Many of the weaknesses exposed during the global financial crisis could be addressed with blockchain. This article will look into its applications within banking and how and why this emerging technology might provide solutions to some of the banking industry's greatest difficulties.

Problems in Banking Today

Banking services provide essential economic functions, from trade, lending and borrowing transactions, transaction processing settlement, underwriting etc. However due to its longstanding existence this industry has stagnated over time, taking time to adapt with digital revolution realities.

Current banking industry conditions resemble an unwieldy beast that, while making steady progress due to the immense momentum it has built up, cannot move with grace and style. Bank procedures still rely on excessive paperwork which adds costs and security risks as well as time and money waste - meaning banks need dependable solutions while simultaneously dealing with an ever more formidable fintech industry.

Advantages of blockchain in banking

Banks have played an indispensable role for millennia as facilitators of trade, lending and borrowing transactions; transaction processing; settlement; underwriting etc. However due to its longstanding history the industry has become stagnant, taking time to adapt with digital realities.
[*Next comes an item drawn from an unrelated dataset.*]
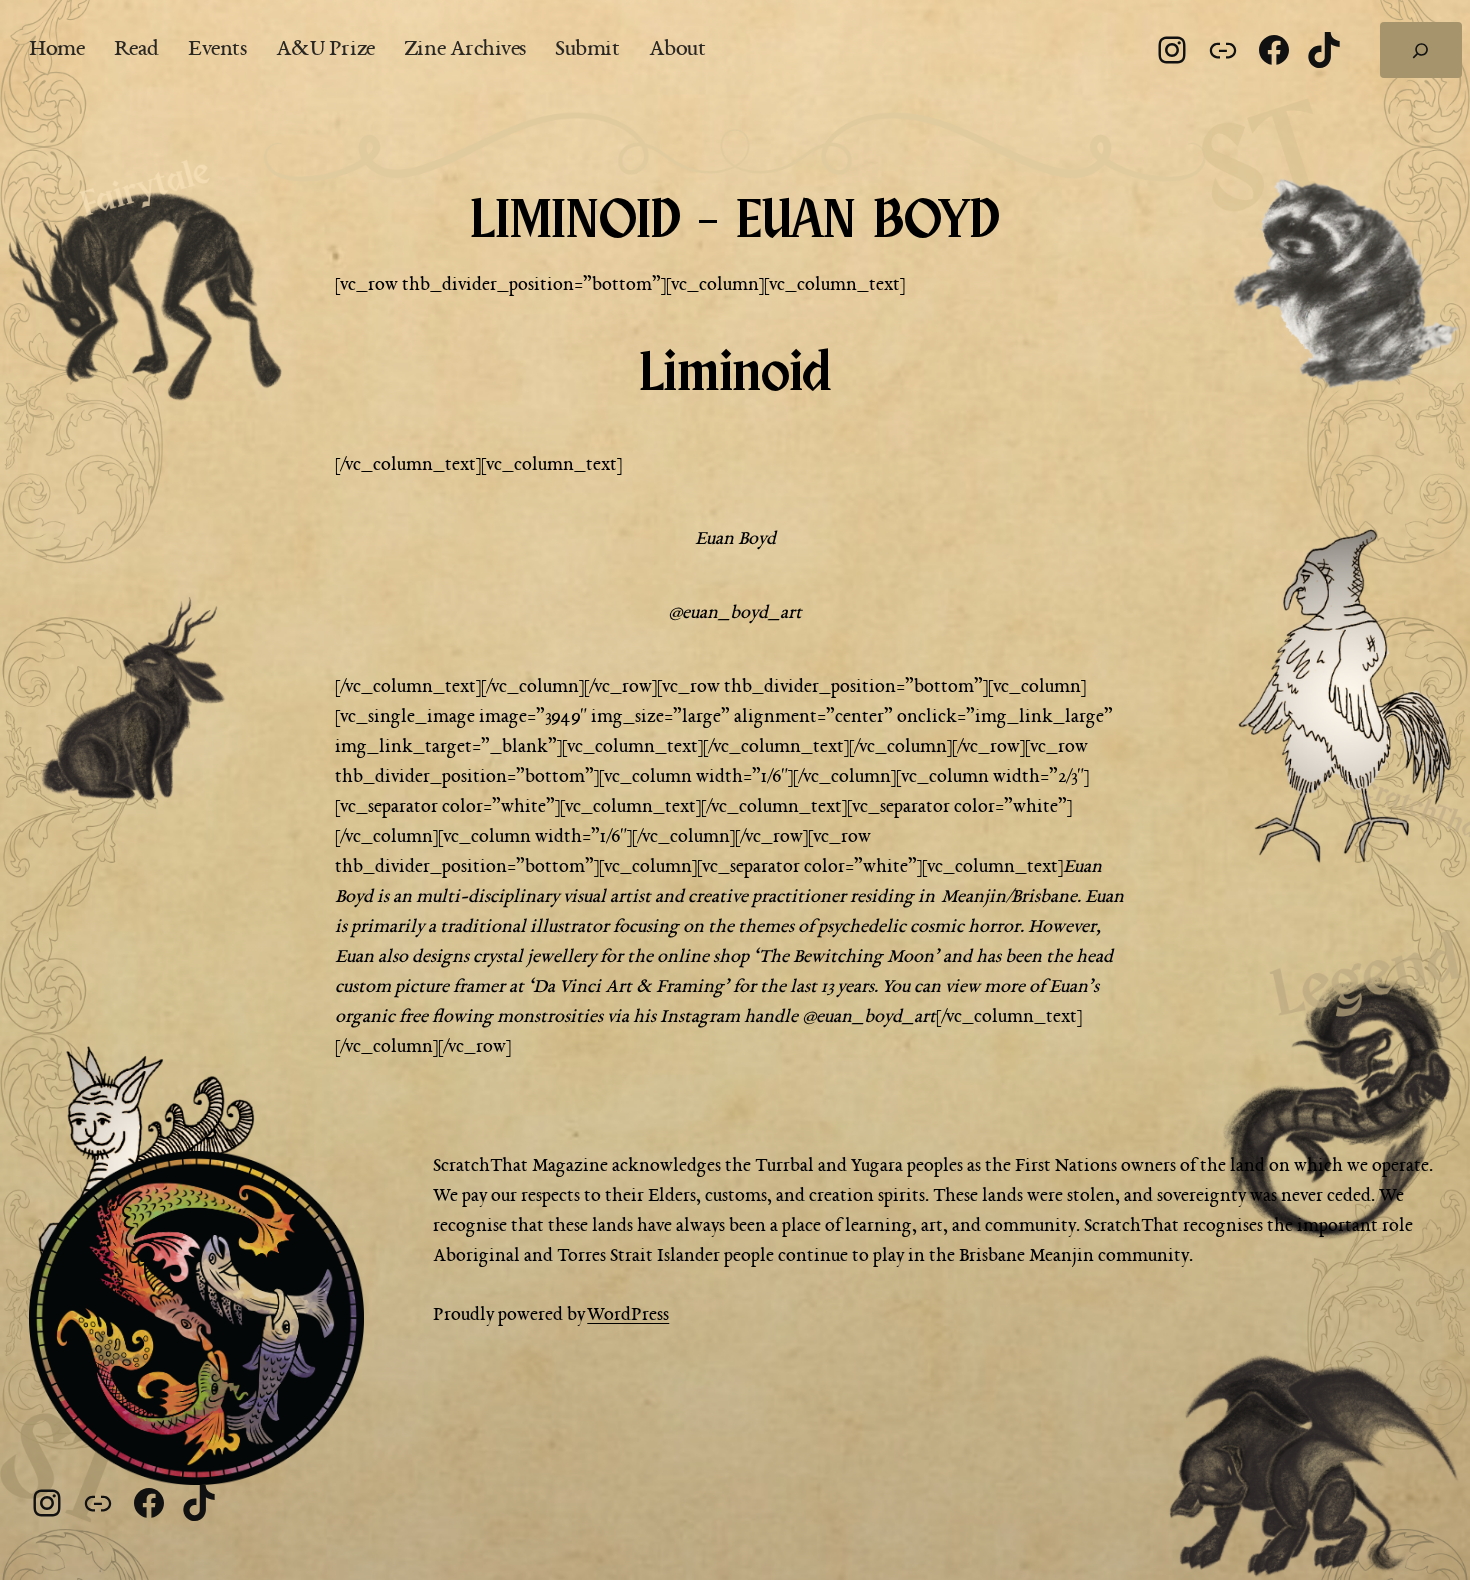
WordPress (628, 1315)
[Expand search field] (1421, 50)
Implementation of new technology can assist modernization efforts within an industry, like blockchain technology in banking. Here is what this type of innovation offers:

Cost Reduction

Large networks of counterparties still rely on banks using ineffective communication and coordination methods; solutions that improve speed and efficiency should be developed for certain financial operations such as clearing and settlement.

Blockchain technology could combat this challenge for financial services firms, eliminating inefficiency within companies and decreasing dependence on middlemen while offering substantial cost savings for an industry as a peer-to-peer data dissemination system. According to an estimate by Accenture from 2017, large investment banks may save as much as $10 billion by adopting blockchain in their clearing and settlement processes and using it more efficiently.

Robust Security

After experiencing numerous high-profile data breaches over recent years, banks have scrambled to strengthen their safety protocols and security systems. Cyber attacks, technology issues and human mistakes have caused major financial compromises for thousands of consumers whose information has been exposed, resulting in their finances becoming available on black markets such as Ethereum. Some lenders are using Blockchain technology in an effort to further their security systems and increase safety protocols.

Bank security may be strengthened through blockchain in various ways. Because cryptographic security ensures identities of participants in a blockchain network can be verified, KYC solutions can be established using this technology. Furthermore, users on all network channels may share data more readily among themselves, eliminating middlemen as intermediaries to manage data dissemination.

As blockchain is decentralized, there are no single points of failure, which significantly lowers the chance of data breaches.

Instant Payments and Money Transfers

Bankers are actively exploring what blockchain protocols have to offer, given that the banking industry is already facing difficulties from this technology when it comes to payments and money transactions. Utilization of blockchain could prove very advantageous in particular when dealing with international transfers of payments.

Banks typically rely on the Society for Worldwide Interbank Financial Telecommunications (SWIFT), an extensive messaging network that manages information transfer between member banks, to process cross-border payments. But blockchain offers another alternative by connecting lenders directly. Recent attacks against SWIFT serve to strengthen this argument further;

Digital Currency

Blockchain's capacity to digitize tangible assets makes it an attractive solution in banking; digital currencies could potentially reside on blockchains, amongst other things.

At first glance, cryptocurrency and stablecoin initiatives (linked to fiat currencies or assets, or to an asset basket) may seem unfamiliar and far removed from conventional banking and finance. Yet recently a growing number of central and commercial banks have begun developing digital currency initiatives of their own.

People's Bank of China's initiative in creating its own Central Bank Digital Currency (CBDC), also referred to as DC/EP or Digital Currency/Electronic Payments, stands out as perhaps its most impressive development. Experimental projects relating to CBDC are taking place throughout major Chinese cities at present.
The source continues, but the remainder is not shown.